The time complexity of this solution is O(n), and the space complexity is also O(n), where n is the length of the ratings array. This code ensures that the candies are distributed according to the given rules and returns the minimum number of candies required.

Identifying Problem Isomorphism

“Candy” (LeetCode #135) can be approximately mapped to “Trapping Rain Water” (LeetCode #42).

Reasoning:

In “Candy”, the amount of candy each child gets depends on their rating and the rating of their neighbors. Specifically, each child should have at least one candy, each child with a higher rating than their neighbor should get more candies than their neighbor, and the minimum total number of candies should be used.

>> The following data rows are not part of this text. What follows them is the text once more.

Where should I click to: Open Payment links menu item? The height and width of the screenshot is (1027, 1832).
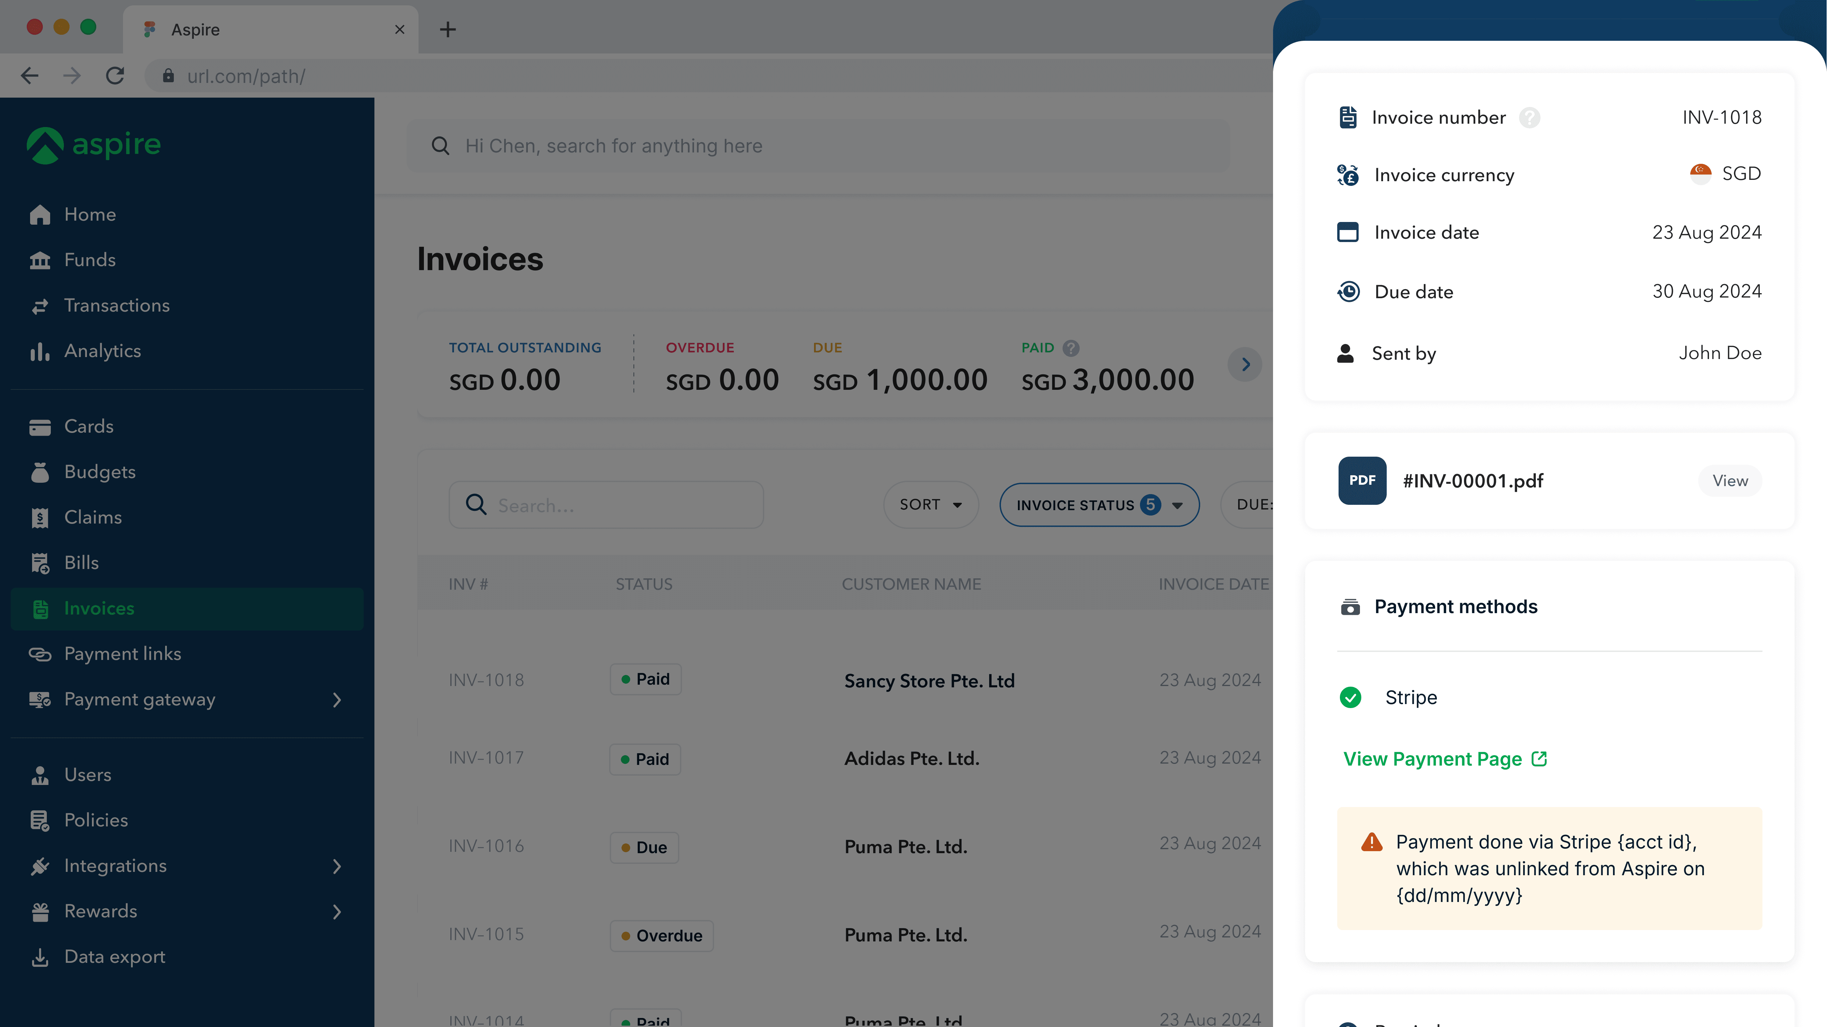122,654
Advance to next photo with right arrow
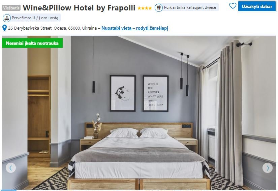The image size is (278, 191). (267, 168)
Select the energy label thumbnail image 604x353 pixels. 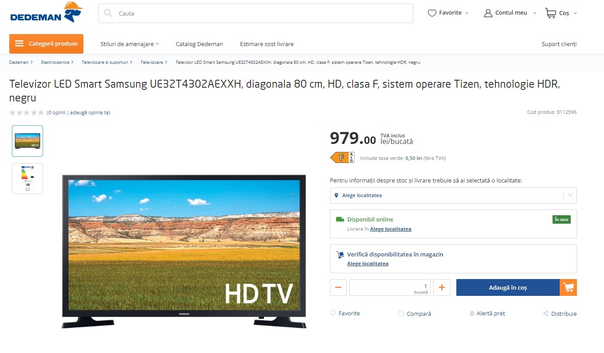click(x=27, y=178)
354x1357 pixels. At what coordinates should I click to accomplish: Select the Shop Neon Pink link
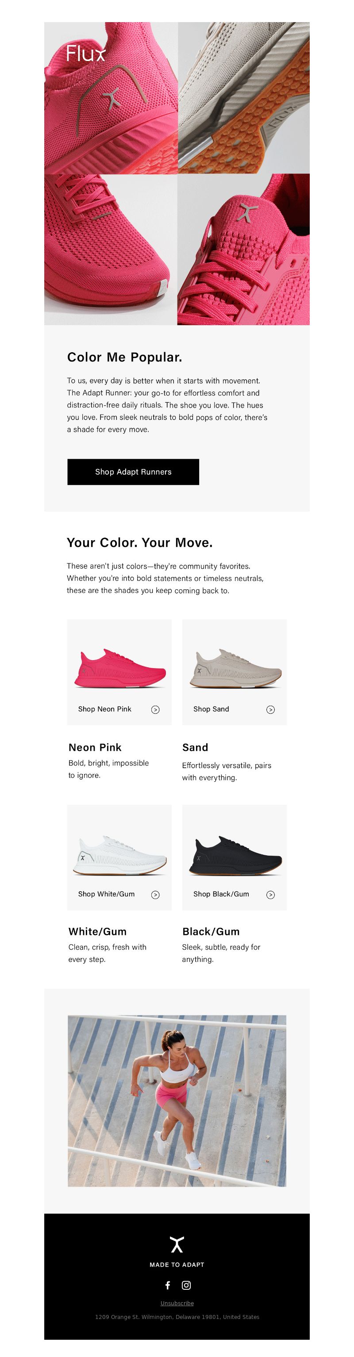click(105, 709)
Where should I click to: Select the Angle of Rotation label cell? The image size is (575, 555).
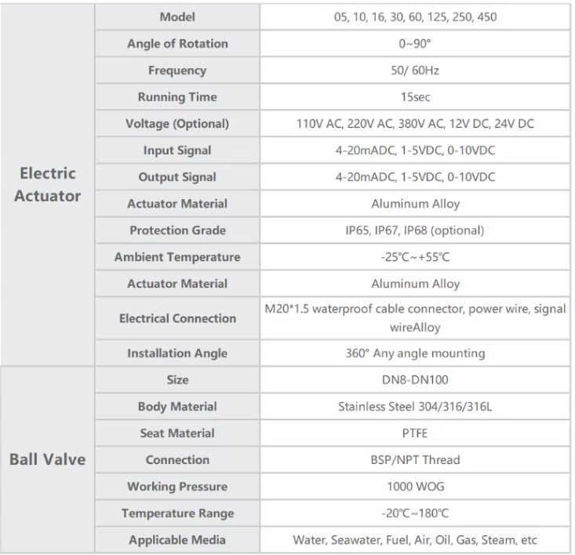click(x=177, y=44)
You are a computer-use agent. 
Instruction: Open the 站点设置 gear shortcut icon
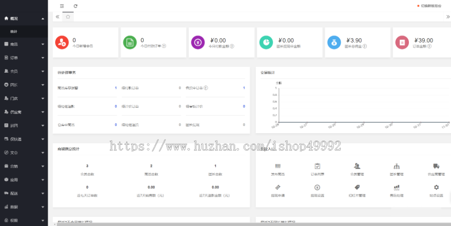coord(436,187)
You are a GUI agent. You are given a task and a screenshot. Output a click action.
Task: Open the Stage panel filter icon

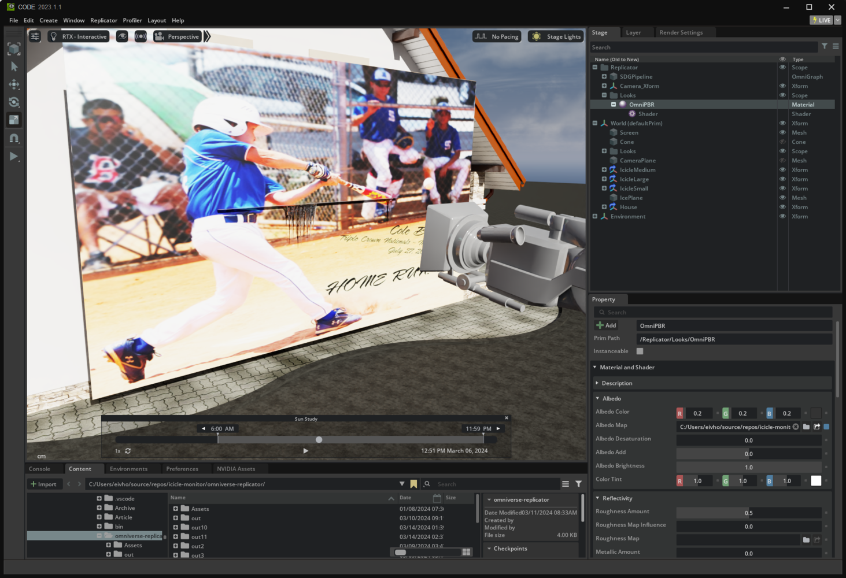pos(825,47)
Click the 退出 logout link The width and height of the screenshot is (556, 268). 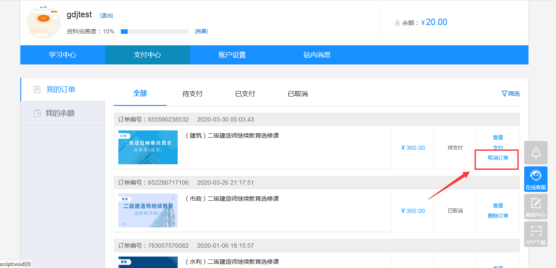[106, 16]
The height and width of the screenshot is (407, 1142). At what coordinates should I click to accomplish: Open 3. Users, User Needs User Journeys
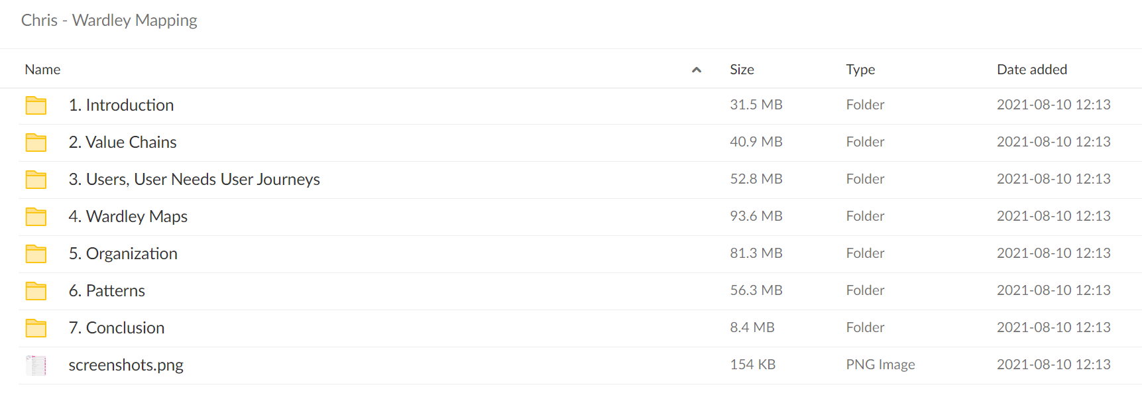194,180
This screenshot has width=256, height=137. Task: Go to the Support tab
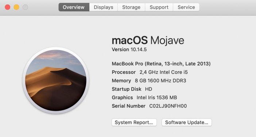[159, 7]
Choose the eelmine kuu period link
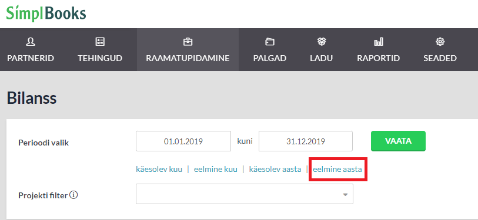 pos(216,169)
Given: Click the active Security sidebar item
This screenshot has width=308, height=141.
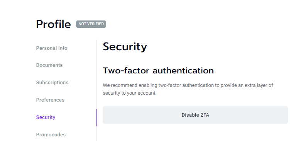Looking at the screenshot, I should tap(46, 117).
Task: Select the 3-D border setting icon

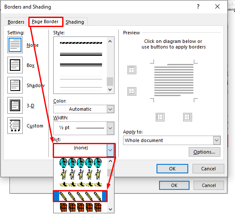Action: 15,105
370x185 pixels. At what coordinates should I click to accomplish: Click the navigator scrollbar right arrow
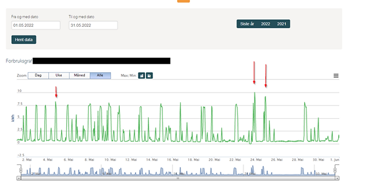pyautogui.click(x=338, y=178)
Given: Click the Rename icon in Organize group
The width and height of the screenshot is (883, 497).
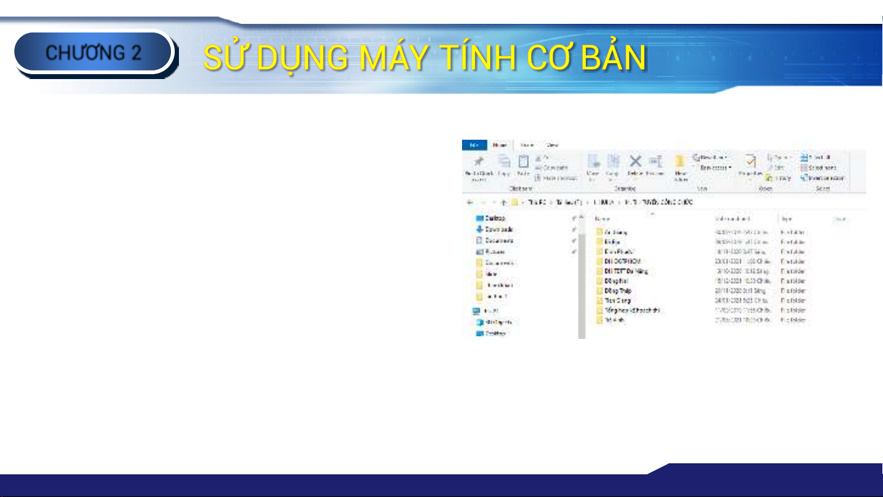Looking at the screenshot, I should click(x=655, y=162).
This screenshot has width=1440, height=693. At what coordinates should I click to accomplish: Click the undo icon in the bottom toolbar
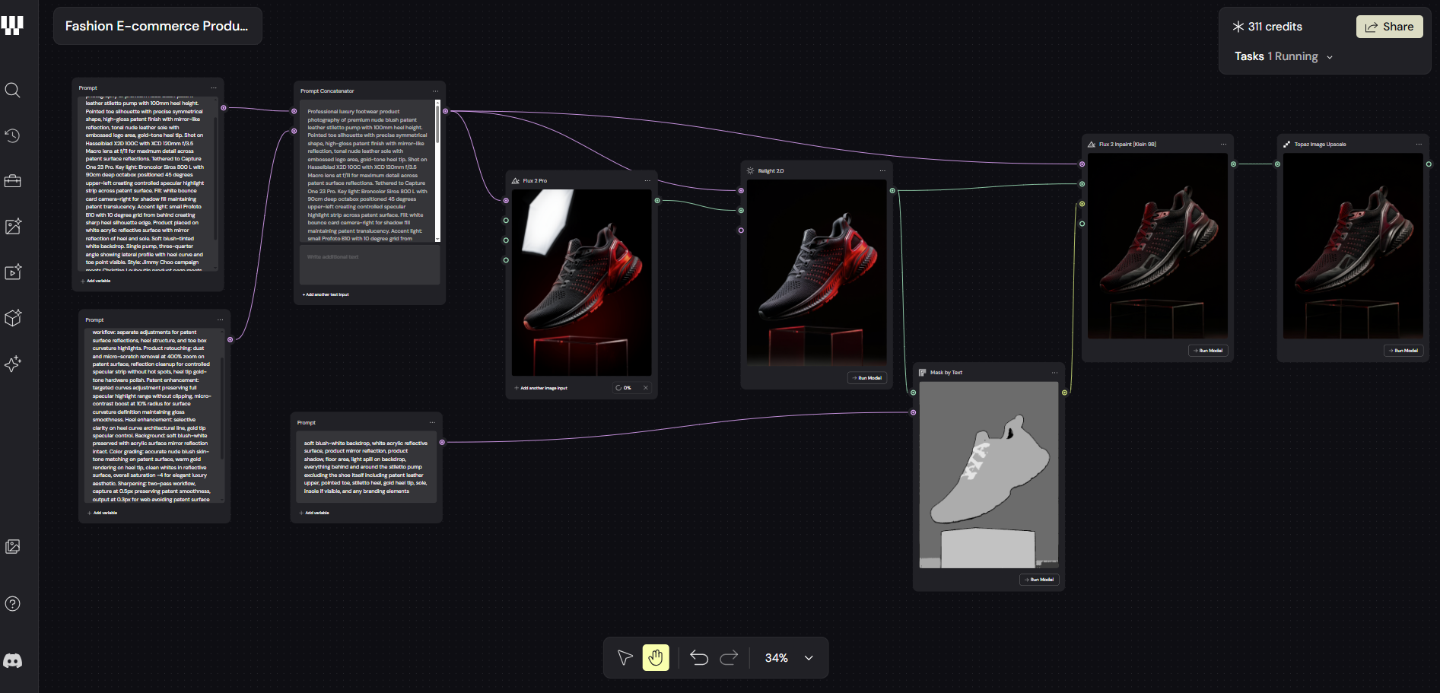click(x=698, y=657)
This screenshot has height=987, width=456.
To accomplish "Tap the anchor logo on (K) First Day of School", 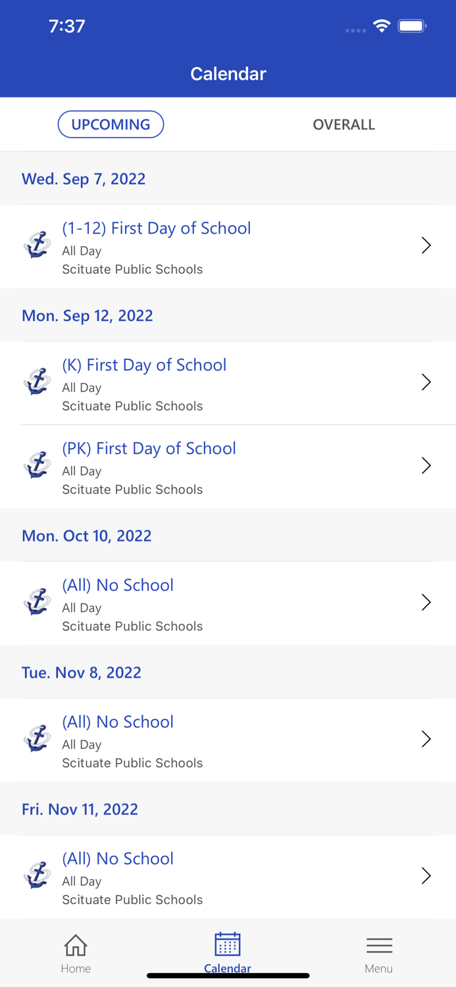I will point(37,380).
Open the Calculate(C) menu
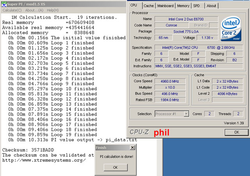 coord(12,10)
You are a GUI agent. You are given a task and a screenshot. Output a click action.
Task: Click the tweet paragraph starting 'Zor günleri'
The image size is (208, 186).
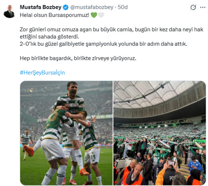click(111, 33)
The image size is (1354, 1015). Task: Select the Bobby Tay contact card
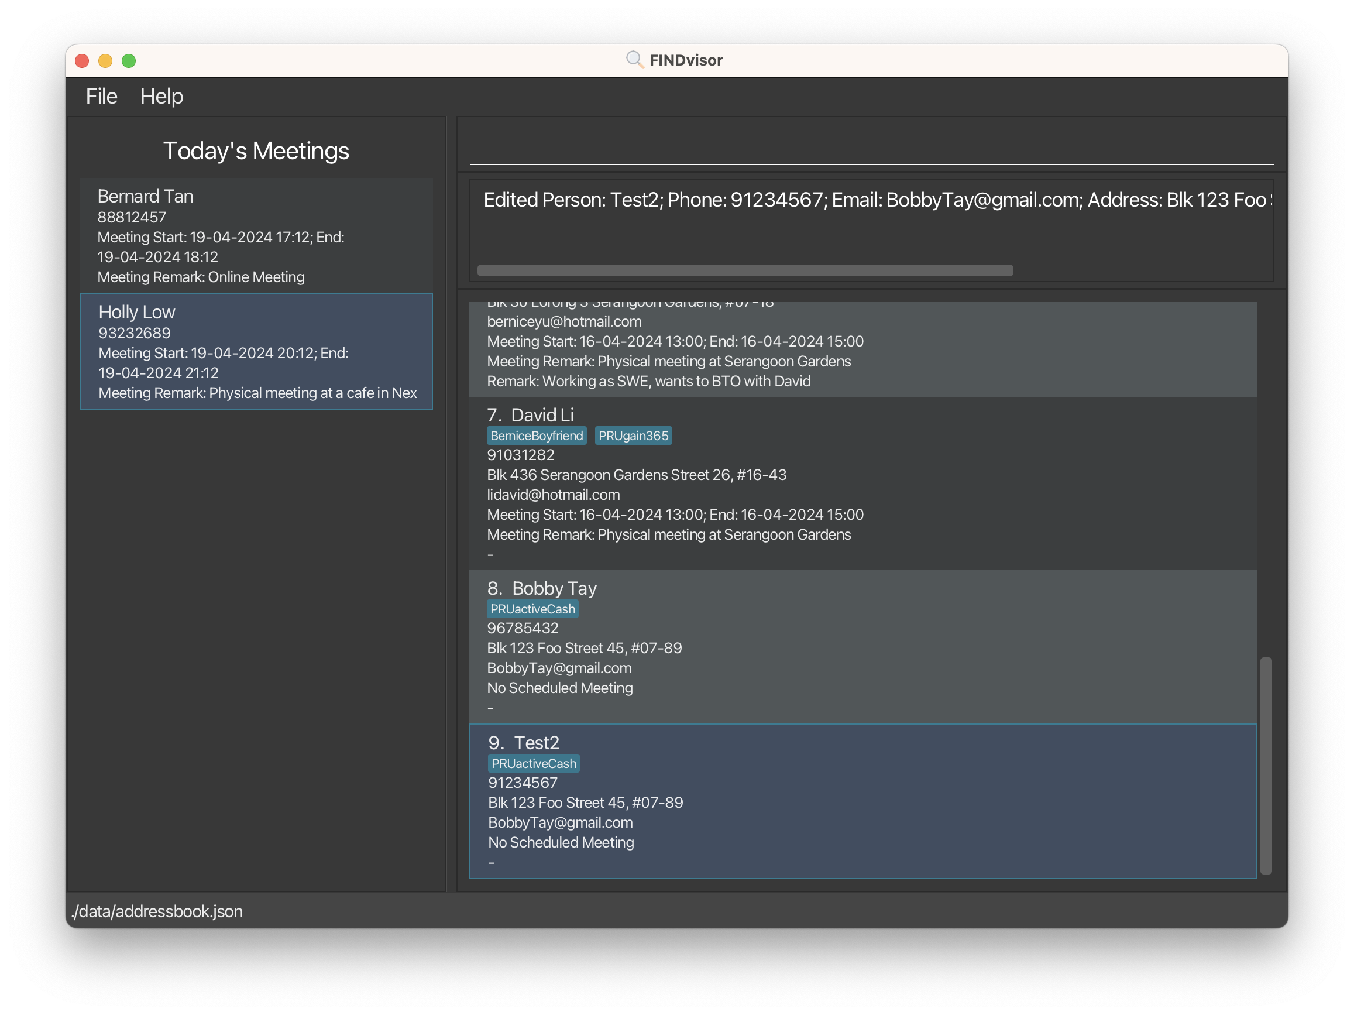[862, 647]
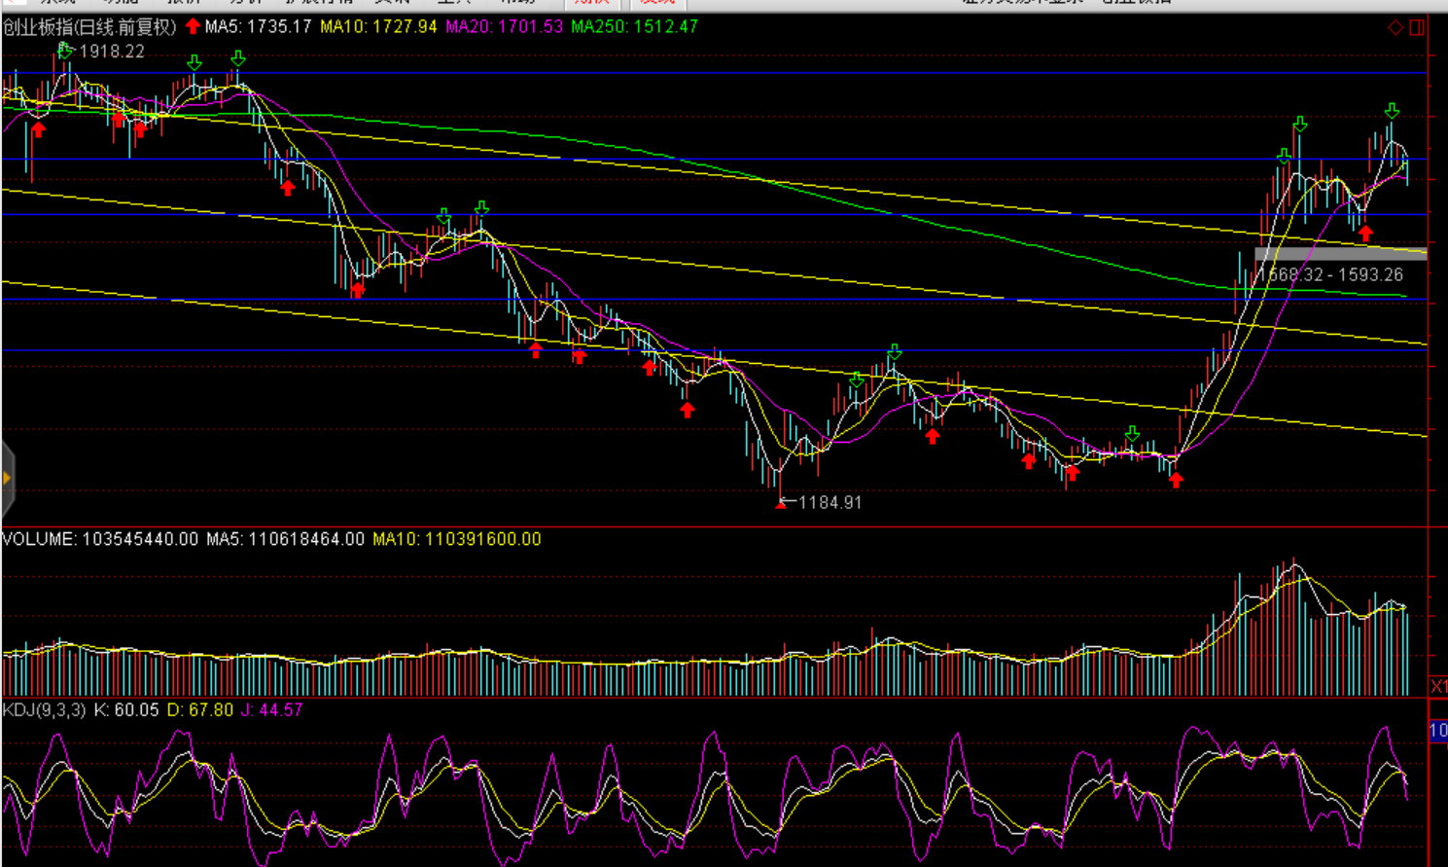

In “Trapping Rain Water”, the amount of water each position can trap depends on its height and the height of its neighbors. Specifically, a position can trap water if its height is less than the height of its neighbors, and the volume of water trapped is the minimum of the maximum height of its two neighbors minus its own height.

Here’s the approximate mapping: For each child in the “Candy” problem, there corresponds the same position in the height array for the “Trapping Rain Water” problem. The child’s rating maps to the height of the position, and the amount of candy the child gets maps to the volume of water the position can trap.

This mapping is approximate. The two problems have similar structure in terms of considering a position and its neighbors to decide the value of the position (candy or water), but the condition for assigning the value differs. In “Candy”, the value depends on the comparison of the child’s rating with its neighbors, while in “Trapping Rain Water”, the value depends on the minimum of the maximum height of its neighbors minus its own height.

So, while the two problems do not map exactly in terms of their conditions, they do map approximately in terms of their structure: both require you to consider a position and its neighbors to decide the value of the position.

10 Prerequisite LeetCode Problems

To prepare for the “135. Candy” problem, understand concepts like greedy algorithms and array manipulations. Here are 10 problems to build up to it:

“121. Best Time to Buy and Sell Stock”: This problem helps in understanding the profit/loss concept that can be solved with a simple iteration.
“122. Best Time to Buy and Sell Stock II”: This problem introduces the concept of multiple transactions, paving the way for a better understanding of greedy algorithms.
“455. Assign Cookies”: This problem is an application of the greedy algorithm, where you’re trying to maximize the number of content children.
“605. Can Place Flowers”: This problem deals with determining if n new elements can be placed in certain positions of an array based on some rules.
“392. Is Subsequence”: This problem also uses greedy algorithm concepts, checking whether one sequence can be found within another.
“621. Task Scheduler”: This problem involves scheduling and interval allocation, similar to the candy problem.
“860. Lemonade Change”: This problem requires making optimal decisions at every step to give change, an example of a greedy problem.
“1221. Split a String in Balanced Strings”: This is an easy problem to understand the concept of maintaining balance between two characters/elements.
“1351. Count Negative Numbers in a Sorted Matrix”: Helps to practice working with 2D arrays, although not directly related, it is good for array manipulation.
“1710. Maximum Units on a Truck”: This is another problem based on the greedy algorithm, and focuses on optimizing a certain parameter.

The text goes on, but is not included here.